The economy, which has shrunk a quarter since 2007, will grow by 0.6% next year thanks to a rebound in investment and exports including tourism, the budget predicted.

The economy is set to contract by 4% this year.

Athens is also targeting a primary budget surplus of 1.6% of national output next year and is on track to post a small surplus this year.

Attaining a primary surplus - excluding debt servicing costs - is key to helping Athens secure debt relief from its international lenders.

"In the last three years Greece found itself in a painful recession with an unprecedented level of unemployment," deputy Finance Minister Christos Staikouras said as he unveiled the 2014 budget.

"Since this year the sacrifices have begun to yield fruit, giving the first signs of an exit from the crisis," he added.

Excluded from financial markets since 2010, Greece has been kept afloat solely with €240 billion in aid from its EU and IMF partners.

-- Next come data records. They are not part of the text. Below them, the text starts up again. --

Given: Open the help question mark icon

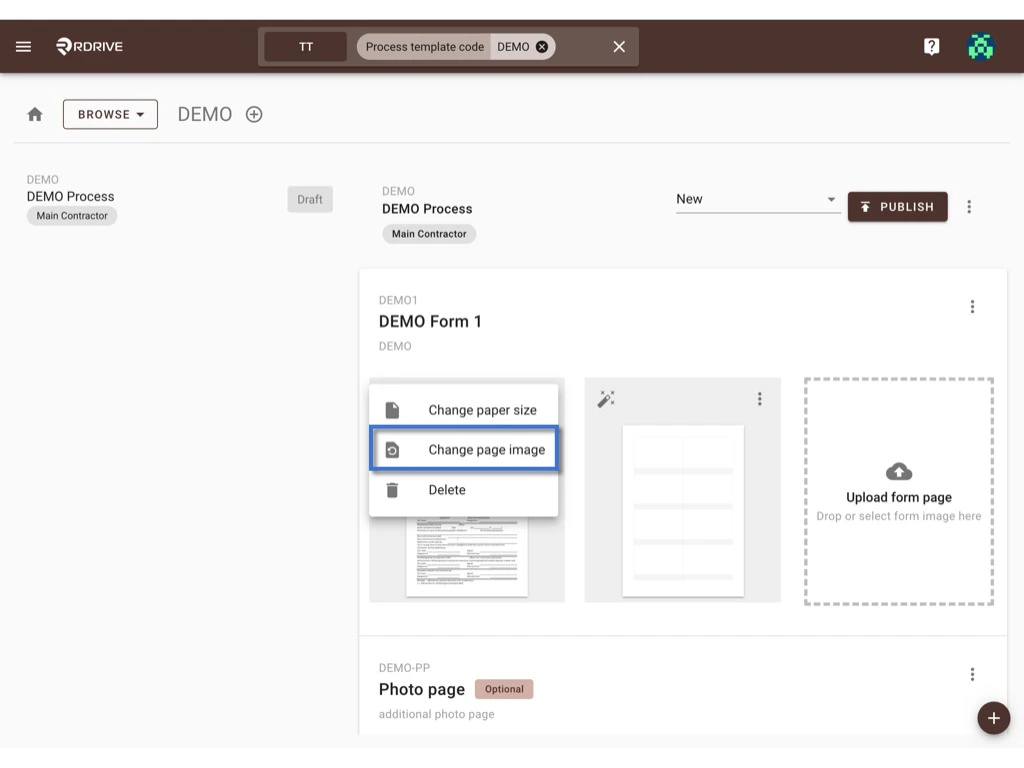Looking at the screenshot, I should [931, 46].
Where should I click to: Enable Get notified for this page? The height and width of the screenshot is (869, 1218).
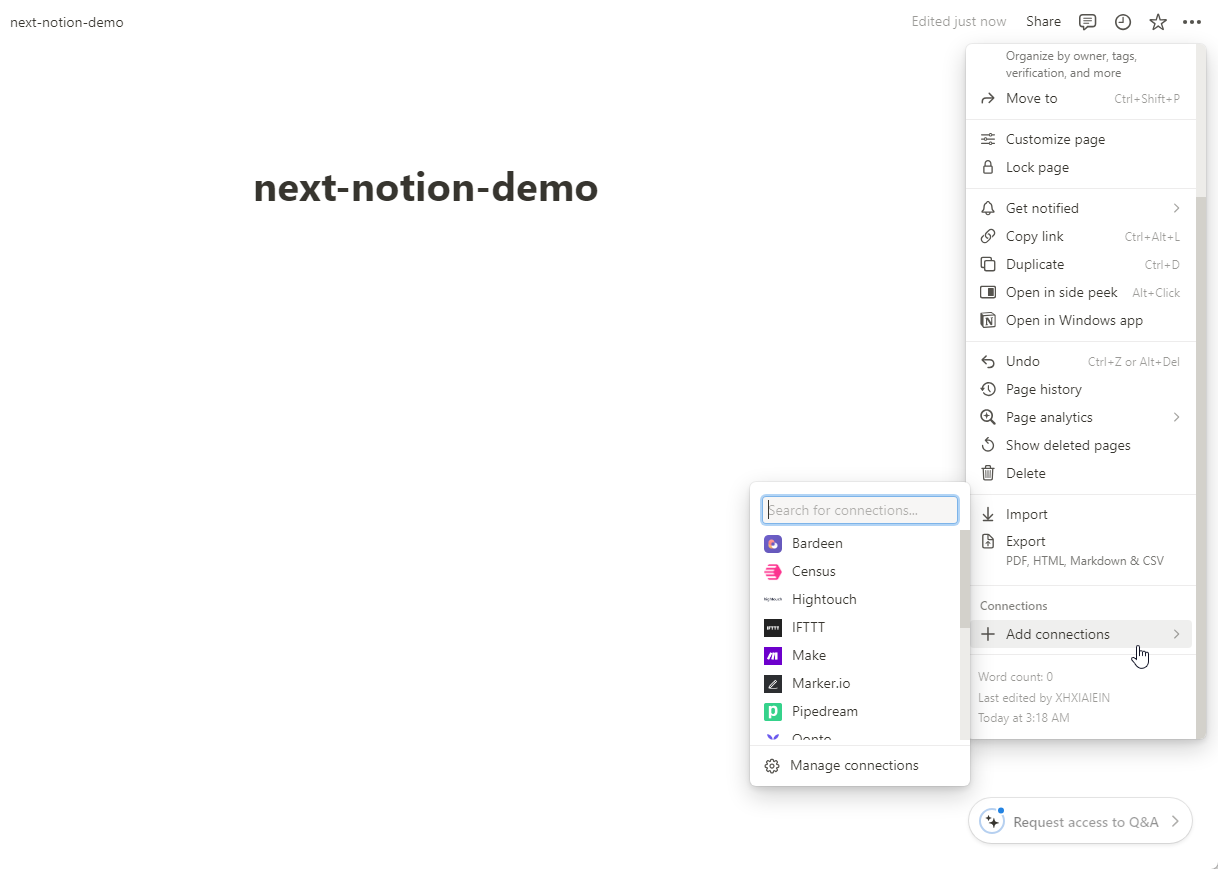pyautogui.click(x=1043, y=207)
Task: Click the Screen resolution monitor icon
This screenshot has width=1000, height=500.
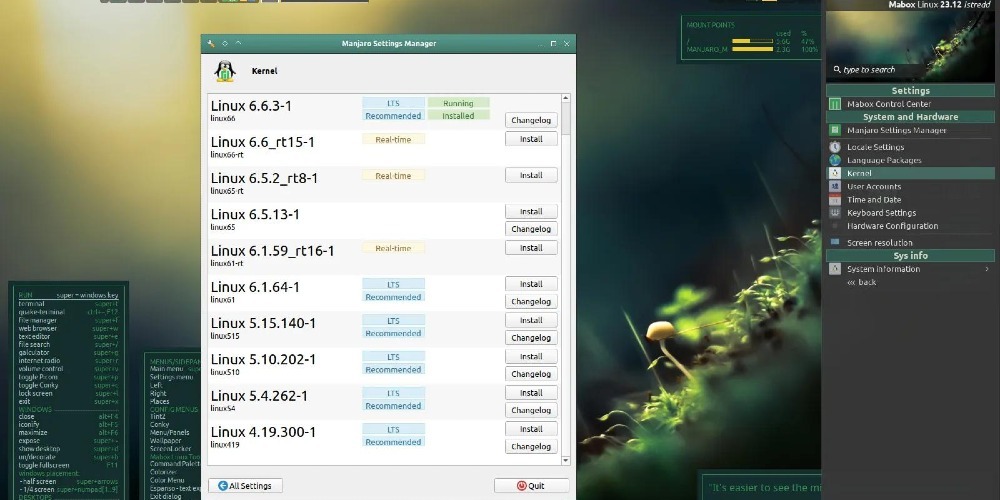Action: coord(835,242)
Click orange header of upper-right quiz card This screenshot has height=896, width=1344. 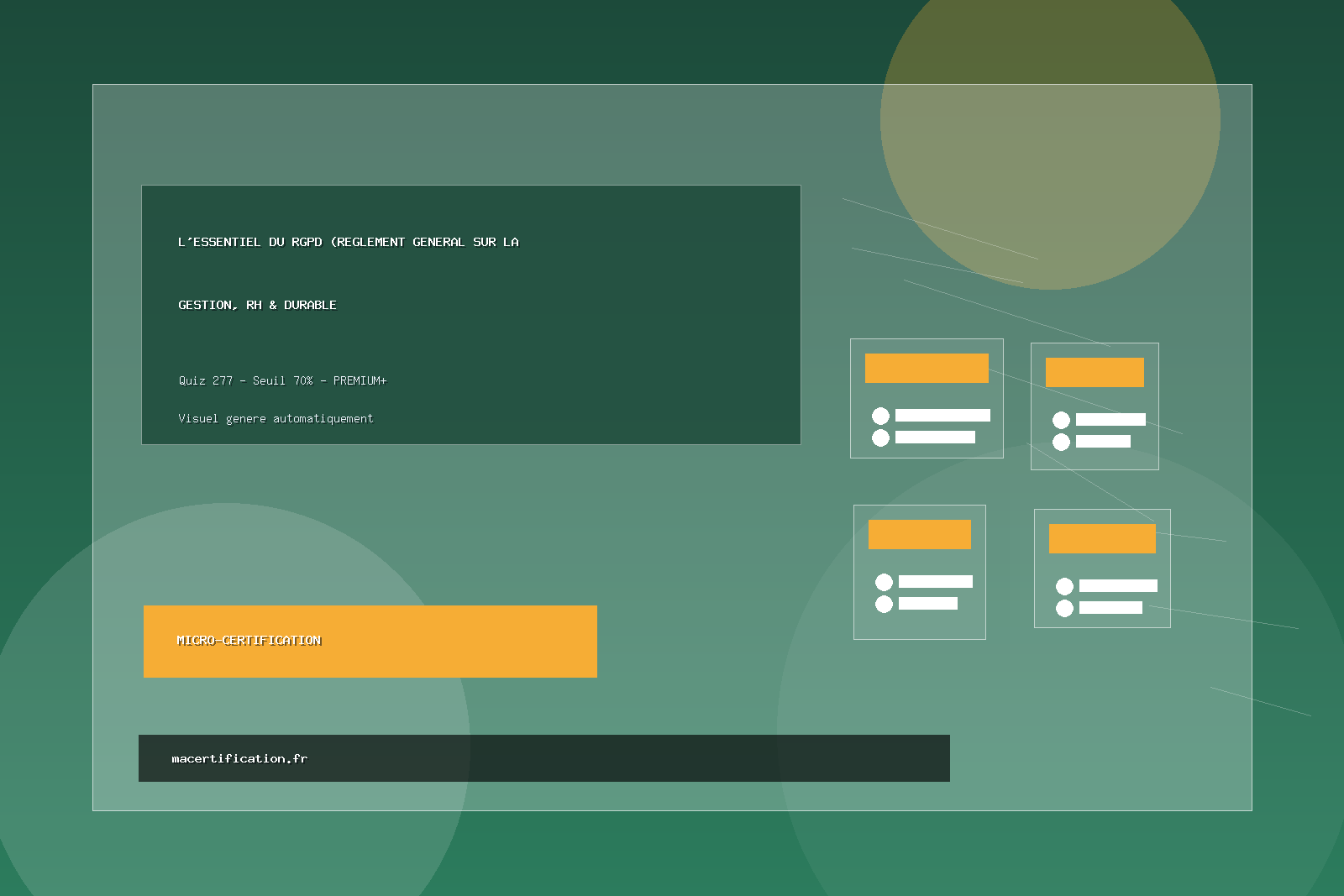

After nearly crashing out of the euro zone and dragging down the global economy along with it, Greece has returned to a more stable financial footing over the past year, though it is still expected to require further debt relief.

The Greek government now hopes it can return to the bond markets in the second half of next year, Staikouras said.

The draft budget targets a general government deficit of 2.4% of gross domestic product next year. Public debt remains at mountainous levels - projected to reach 174.5% of GDP in 2014.